We are trying to upgrade our elasticsearch cluster from 7.17 to 8.X and we will have to do it in a rolling fashion.
I found the below documentation thats for 7.x version.
Do we not have similar doc for 8.x or is this still valid for upgrade to 8.x?
As per this doc, we disable shard allocation before stopping a node. So if some new data gets indexed on to this node before we stop it for upgrade - doesn't this create a primary down situation/RED state when we stop the node?
Regarding your question about shard allocation, when you disable shard allocation before stopping a node, Elasticsearch will not allocate any new shards to that node, and it will not relocate any shards away from that node. This means that if new data gets indexed into the cluster while shard allocation is disabled, the new shards will be allocated to the other nodes in the cluster, not the one you're about to stop.
Doesnt look like this is the case.

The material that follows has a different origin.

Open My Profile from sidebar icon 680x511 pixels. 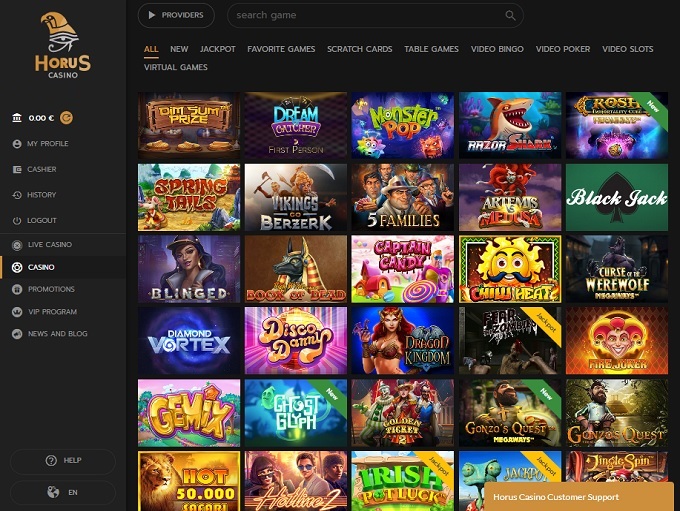[x=17, y=144]
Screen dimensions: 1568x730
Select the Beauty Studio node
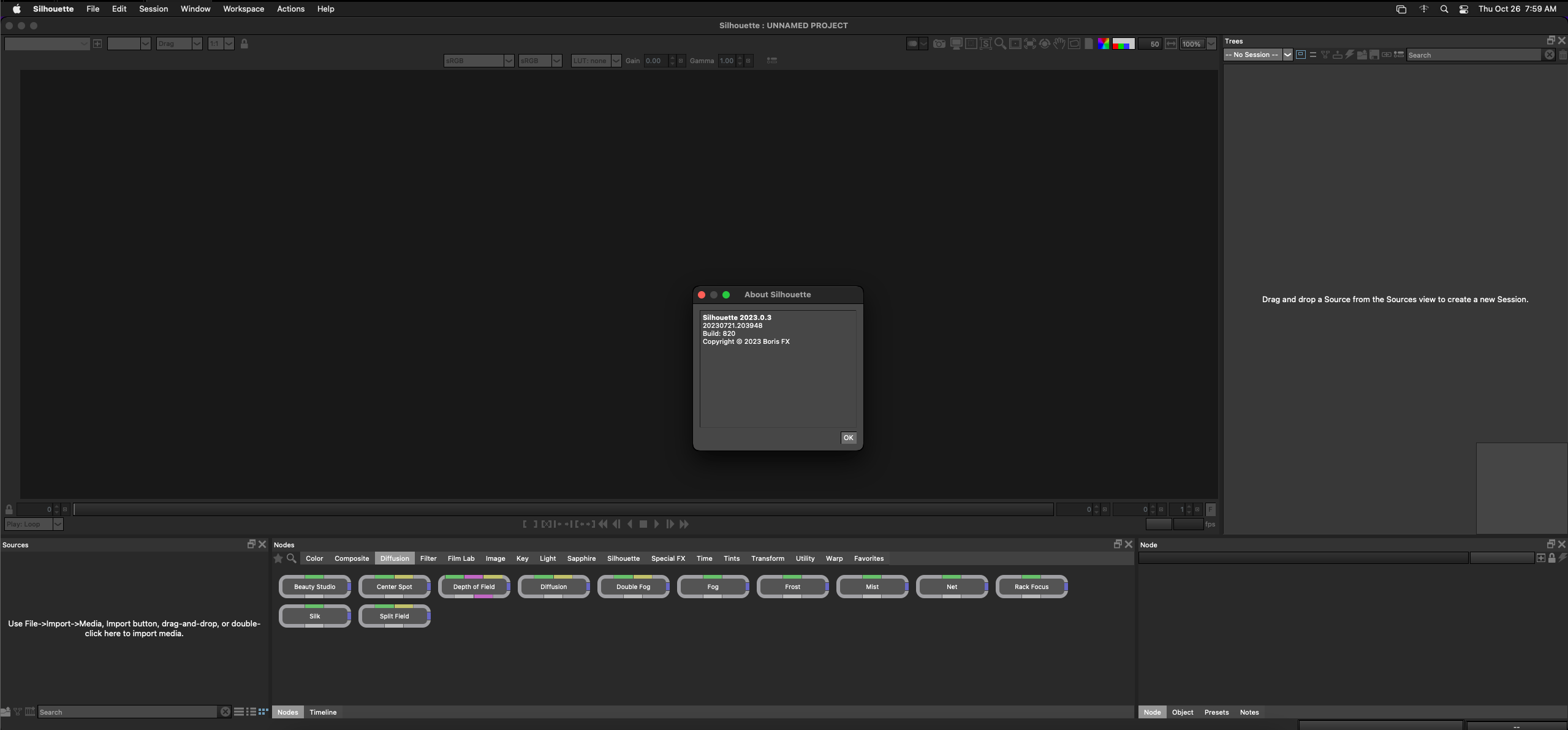click(314, 586)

As per documentation "cluster.routing.allocation.enable": "primaries" means 'Allows shard allocation only for primary shards'. This is a cluster wide setting and does not have node specific configurations. Thus there is still possibility of new primaries getting created at the target node.
Let me know if Im mistaking something here. Thanks for the response.
Evacuate the node: Use Elasticsearch's Cluster Update Settings API to set cluster.routing.allocation.exclude._ip or cluster.routing.allocation.exclude._name to the IP or name of the node you want to evacuate. This will start the process of relocating shards from that node to other nodes in the cluster.
Wait for the node to be evacuated : You can monitor the progress by checking the relocating_shards field in the _cluster/health API
Stop the node
Upgrade and restart the node
Re-include the node
PUT /_cluster/settings
{
"transient": {
"cluster.routing.allocation.exclude._ip": null
}
}
I see. However, this is not something thats recommended by elastic to do during an upgrade and its not mentioned as part of the docs they have. One of the problems I see with it is that it creates unnecessary IO - which is something we are recommended to avoid during an upgrade scenario.
Just wondering how the mentioned RED index situation is avoided as per the official rolling upgrade doc.
I don't think that you can avoid the scenario you described, by setting allocation to just primaries and a new index being created on the exact moment when the node is turned-off.
However, this seems to be an edge case, I'm also not sure this would happen or how to replicate this scenario, there are too many things that would need to happen on the same time for this to lead to a RED cluster.
But only someone from Elastic which more in deep knowledge of how things work internally can give a definitive answer.
In my opinion you should not worry much about this happening.
You can also follow the optional recommendation of turning off ingestion durante the rolling upgrade process if you want.
You also do not need to exclude a node from allocation for the olling upgrade process, this is not recommended since it may take a long time to empty each node and them fill them up again.